== Requirements ==
Can you put every line of the records below into a JSON list of strings, one string per line, with blank lines left out?

Click-target data:
^^^^

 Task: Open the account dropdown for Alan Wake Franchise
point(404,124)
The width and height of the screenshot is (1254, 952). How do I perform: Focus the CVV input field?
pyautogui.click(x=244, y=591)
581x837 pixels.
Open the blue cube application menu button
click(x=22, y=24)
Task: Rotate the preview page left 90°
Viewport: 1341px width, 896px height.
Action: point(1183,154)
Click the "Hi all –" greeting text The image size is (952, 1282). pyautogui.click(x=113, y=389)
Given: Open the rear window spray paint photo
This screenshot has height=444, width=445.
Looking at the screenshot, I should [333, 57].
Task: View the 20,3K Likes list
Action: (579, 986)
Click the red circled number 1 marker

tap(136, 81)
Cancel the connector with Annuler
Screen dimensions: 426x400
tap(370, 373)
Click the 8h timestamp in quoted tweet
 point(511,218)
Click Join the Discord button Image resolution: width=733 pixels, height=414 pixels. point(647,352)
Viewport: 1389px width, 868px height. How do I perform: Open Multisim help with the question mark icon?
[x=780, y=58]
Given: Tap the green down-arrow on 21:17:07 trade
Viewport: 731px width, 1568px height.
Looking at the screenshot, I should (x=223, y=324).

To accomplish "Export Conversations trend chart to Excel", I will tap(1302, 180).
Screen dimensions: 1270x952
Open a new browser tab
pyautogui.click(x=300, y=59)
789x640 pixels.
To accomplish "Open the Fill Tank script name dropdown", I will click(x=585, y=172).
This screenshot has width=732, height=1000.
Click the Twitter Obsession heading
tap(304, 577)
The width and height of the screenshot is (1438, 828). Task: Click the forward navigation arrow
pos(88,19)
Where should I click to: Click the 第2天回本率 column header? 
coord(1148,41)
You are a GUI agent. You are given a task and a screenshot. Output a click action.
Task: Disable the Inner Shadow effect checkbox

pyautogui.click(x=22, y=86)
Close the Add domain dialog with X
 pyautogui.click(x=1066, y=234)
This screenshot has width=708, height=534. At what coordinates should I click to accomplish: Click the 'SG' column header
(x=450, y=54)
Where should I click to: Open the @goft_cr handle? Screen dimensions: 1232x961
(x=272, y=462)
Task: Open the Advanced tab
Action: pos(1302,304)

^^^^

== Solution to this problem ==
[
  " Task: Open the account dropdown for Alan Wake Franchise",
  "point(404,124)",
  "The width and height of the screenshot is (1254, 952). How do I perform: Focus the CVV input field?",
  "pyautogui.click(x=244, y=591)",
  "581x837 pixels.",
  "Open the blue cube application menu button",
  "click(x=22, y=24)",
  "Task: Rotate the preview page left 90°",
  "Viewport: 1341px width, 896px height.",
  "Action: point(1183,154)",
  "Click the \"Hi all –\" greeting text The image size is (952, 1282). pyautogui.click(x=113, y=389)",
  "Given: Open the rear window spray paint photo",
  "This screenshot has height=444, width=445.",
  "Looking at the screenshot, I should [333, 57].",
  "Task: View the 20,3K Likes list",
  "Action: (579, 986)",
  "Click the red circled number 1 marker",
  "tap(136, 81)",
  "Cancel the connector with Annuler",
  "Screen dimensions: 426x400",
  "tap(370, 373)",
  "Click the 8h timestamp in quoted tweet",
  " point(511,218)",
  "Click Join the Discord button Image resolution: width=733 pixels, height=414 pixels. point(647,352)",
  "Viewport: 1389px width, 868px height. How do I perform: Open Multisim help with the question mark icon?",
  "[x=780, y=58]",
  "Given: Tap the green down-arrow on 21:17:07 trade",
  "Viewport: 731px width, 1568px height.",
  "Looking at the screenshot, I should (x=223, y=324).",
  "To accomplish \"Export Conversations trend chart to Excel\", I will tap(1302, 180).",
  "Screen dimensions: 1270x952",
  "Open a new browser tab",
  "pyautogui.click(x=300, y=59)",
  "789x640 pixels.",
  "To accomplish \"Open the Fill Tank script name dropdown\", I will click(x=585, y=172).",
  "This screenshot has width=732, height=1000.",
  "Click the Twitter Obsession heading",
  "tap(304, 577)",
  "The width and height of the screenshot is (1438, 828). Task: Click the forward navigation arrow",
  "pos(88,19)",
  "Where should I click to: Click the 第2天回本率 column header? ",
  "coord(1148,41)",
  "You are a GUI agent. You are given a task and a screenshot. Output a click action.",
  "Task: Disable the Inner Shadow effect checkbox",
  "pyautogui.click(x=22, y=86)",
  "Close the Add domain dialog with X",
  " pyautogui.click(x=1066, y=234)",
  "This screenshot has width=708, height=534. At what coordinates should I click to accomplish: Click the 'SG' column header",
  "(x=450, y=54)",
  "Where should I click to: Open the @goft_cr handle? Screen dimensions: 1232x961",
  "(x=272, y=462)",
  "Task: Open the Advanced tab",
  "Action: pos(1302,304)"
]